A mere three months into the July-through-June 2022 fiscal year, both the Utah Office of Economic Opportunity (Go Utah) and its economic development partners, the Economic Development Corporation of Utah (EDCUtah), are reporting figures that are topping or on their way to topping those of entire previous fiscal years.
So far, Go Utah has incentivized projects expected to create about 11,000 jobs over the next few years. That’s already higher than the entire 2021 fiscal year, when job projections reached 8,595.
That figure for fiscal 2022 is “by far over 2021 and we’re only three months into 2022, so it’s good to see those numbers go up,” Daniel Royal, Go Utah’s director of corporate growth and business development, told the Go Utah board at its September meeting.
While Royal cautioned that the activity likely will slow, Go Utah could end up topping the fiscal 2020 record of 13,364 new jobs.
Meanwhile, in the first three months of fiscal 2022, EDCUtah has worked on projects expected to create or retain 6,695 jobs. The figure was 8,306 for the entire fiscal year 2021 and puts EDCUtah at about 74 percent of its FY2022 goal of 9,000. In fiscal 2020, its projects were linked to creating or retaining 13,279 jobs.
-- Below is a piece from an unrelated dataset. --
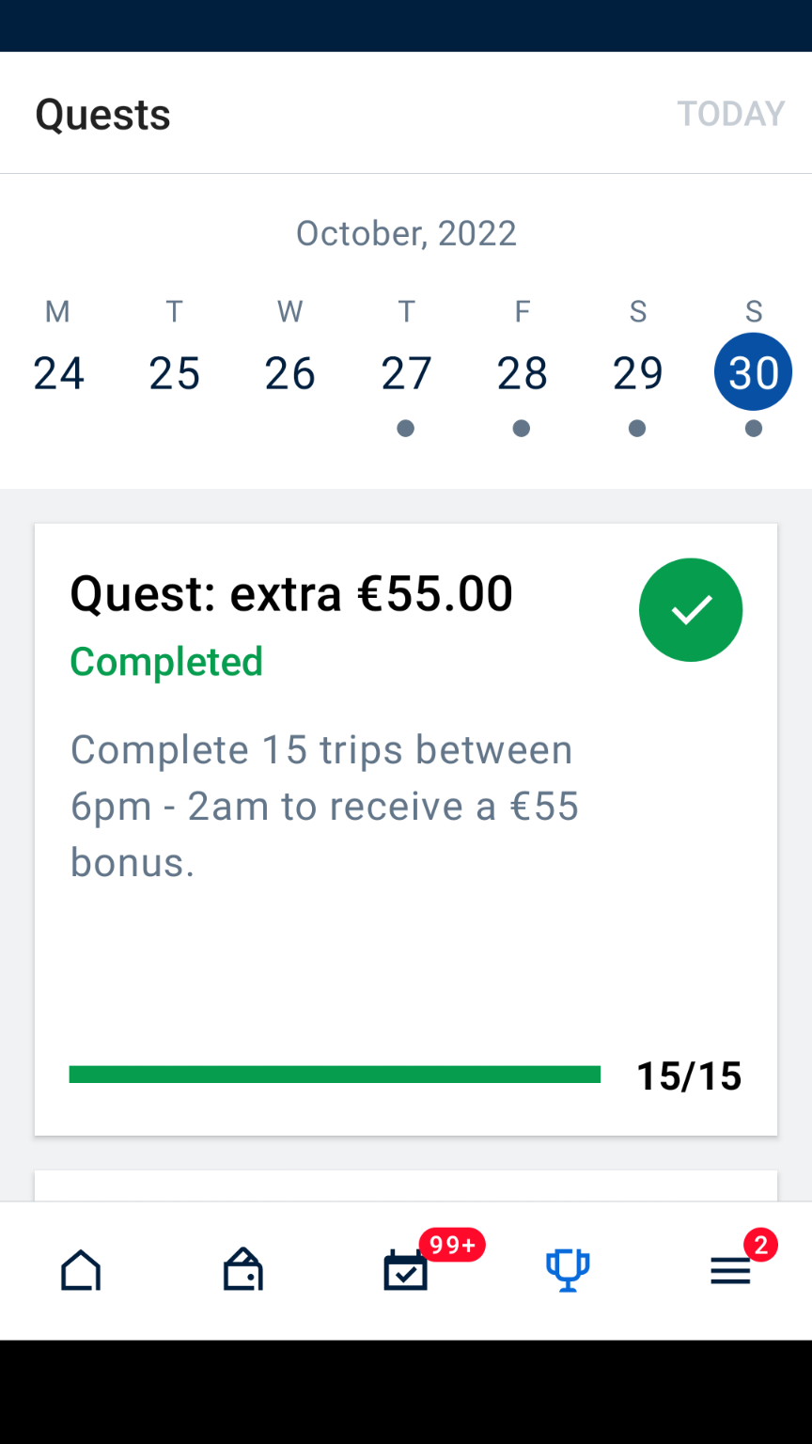Select Tuesday 25 in the week strip
The height and width of the screenshot is (1444, 812).
tap(175, 373)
“All in all, it looks like 2022 is a better year for projects,” Royal said of Go Utah’s figures. “I think as [COVID issues] are winding down, of course the delta variant is going up, people are looking for a place to put some money, so we’re glad they’re choosing Utah to put that money.
“Of course, we’ll see what happens the rest of the year,” Royal said. “We still have nine months to go, and of course during the winter, things slow down, [and] during the early spring, things start to pick back up.”
Colby Cooley, vice president of business development at EDCUtah, showed slides at the meeting and described the numbers for new and retained jobs and for capital investment as “pretty crazy for being only a few months into the fiscal year. … It looks a little bit strange but is accurate, and so we do anticipate having a banner year.”
Go Utah already has set a record for incentivized companies’ capital expenditures, at nearly $1.2 billion, outpacing $1.13 billion in fiscal 2020 and surpassing the fiscal 2021 figure of $456.3 million.
The fiscal 2022 projects are expected to generate new tax revenues of about $460 million. The figure last year was nearly $330.8 million and the record is $591 million in fiscal 2020.
New total wages are currently at over $9 billion, nearing the fiscal 2020 record of $9.7 billion and up from $5.2 billion in fiscal 2021.
As for EDCUtah, its nine project “wins” so far puts it 26 percent toward its goal of 35 for FY2022. It had 37 wins in fiscal 2021. At $820 million so far, it is 82 percent toward its goal of $1 billion in capital expenditure for fiscal 2022. It reached $912 million last fiscal year after hitting $1.22 billion in fiscal 2020.
The square footage for its projects is 830,000, putting EDCUtah at 33 percent of its goal of 2.5 million. The figure was 4.3 million square feet in fiscal 2021.
EDCUtah also has 127 active projects, with 75 being companies in manufacturing, while information and IT were next, at 13.
“July was super-busy for us this year, and there were a couple of months before that in the last half of the fiscal year where we were getting 22 projects a month, 20 a month. That’s just crazy,” Cooley said, adding that a normal month prior to the COVID-19 pandemic was 10-13 projects.
The primary incentive used by Go Utah is the Economic Development Tax Increment Financing (EDTIF), which allows companies to receive tax credits of up to 30 percent of the state taxes they paid over a certain period, up to 20 years. Their contracts with the state are post-performance, meaning they receive the credit only if they meet their job-creation obligations.
The figures reported by Go Utah and EDCUtah never match because not all of EDCUtah projects go through the state incentive process.